Snepvangers: “Vertel maar eens dat jij net zo goed Antwerpsupporter had kunnen zijn.”
Van Hout: “Ja, ja… Het is te zeggen… Mijn vader kwam van Dessel. Maar er was geen werk, dus week hij uit naar Deurne om aan de dokken te gaan werken. Dus ging hij in het weekend naar Antwerp kijken, want dat was om de hoek. Maar hij was geen échte supporter. Hij ging naar de derby tegen Beerschot op de Bosuil en het stond 3-3. Braine begint te dribbelen vanaf het middenveld en maakt 3-4. En ons vader begint spontaan te applaudisseren: amai,
wat een knappe goal. Maar die mannen rond hem gingen daar niet mee akkoord en ik denk dat hij twee of drie tanden mankeerde toen hij thuis kwam. Nadien is hij naar Beerschot beginnen gaan. En ik mee, hé. Vanaf mijn acht jaar. Op mijn fietske van Schoten – in de winter met oorlapkes aan – naar het Kiel.”
Snepvangers: “Dus als uwe pa geen slaag had gekregen, was jij nu een Antwerpsupporter.”
Van Hout: “Ja, want wij woonden vlak bij de Bosuil. Als daar werd gescoord, dan daverde onze living mee.”

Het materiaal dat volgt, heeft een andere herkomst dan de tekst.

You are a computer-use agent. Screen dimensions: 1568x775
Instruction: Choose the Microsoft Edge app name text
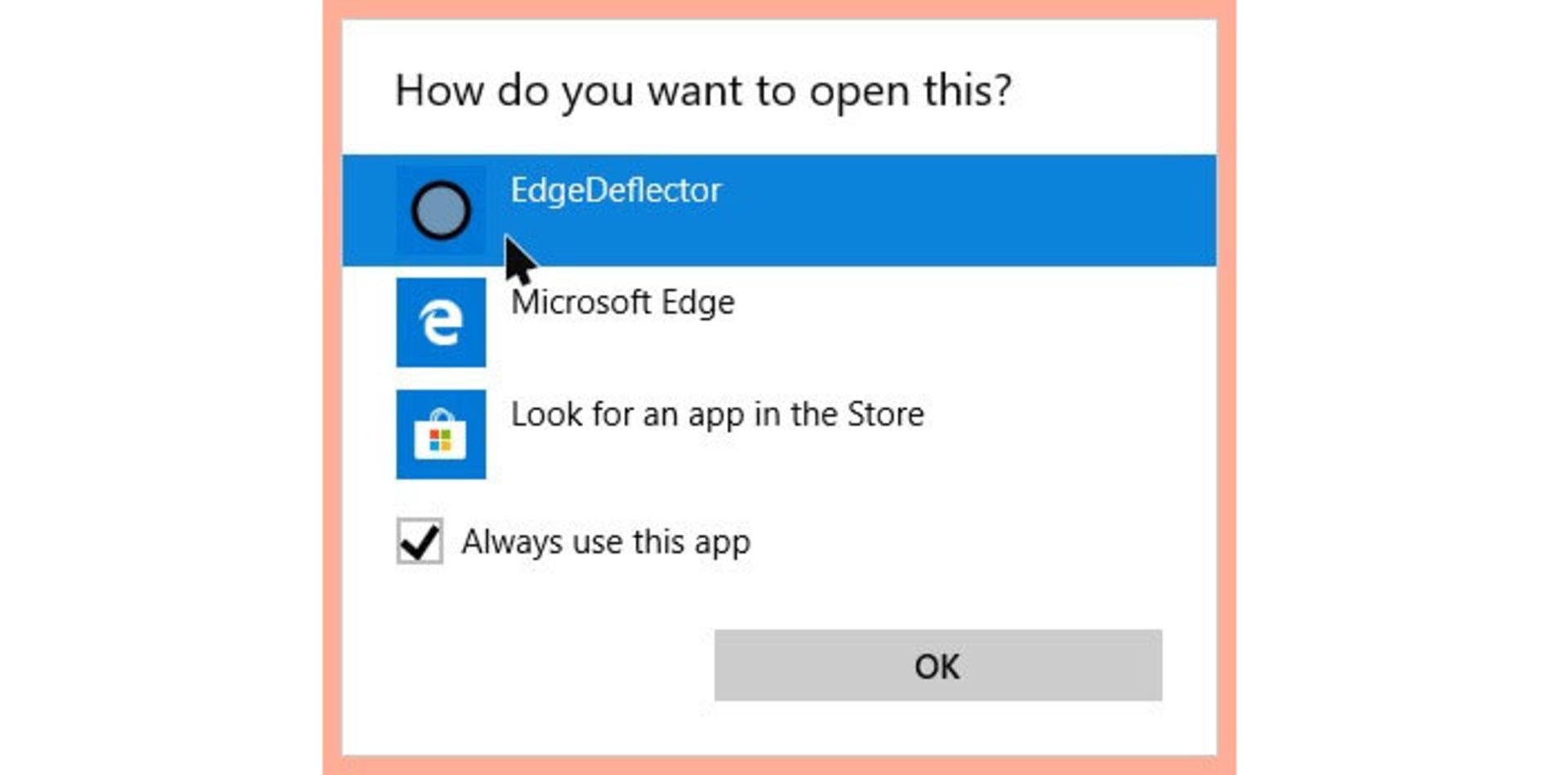click(x=622, y=302)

En wat verwacht je er zondag van?
Snepvangers: “Wij kunnen alleen maar verliezen. Antwerp speelt een reeks hoger. Als je wint, is het normaal.”
Van Hout: “Wij missen toch veel geblesseerden, dus ik ben er toch niet gerust in voor zondag. Zij hebben misschien tachtig procent kans om te winnen. Maar er is nog altijd die twintig procent, hé (knipoogt). Ik moet wel toegeven, die match op Antwerp van twee weken geleden, ik werd daar ontvangen, maat… Ik was precies de koning. En ik mocht overal binnen.”
Snepvangers: “Ook bij de Antwerpfans is hij geliefd. Omdat ze hem zien als iemand met een echt clubhart. Dat waarderen echte voetbalsupporters.”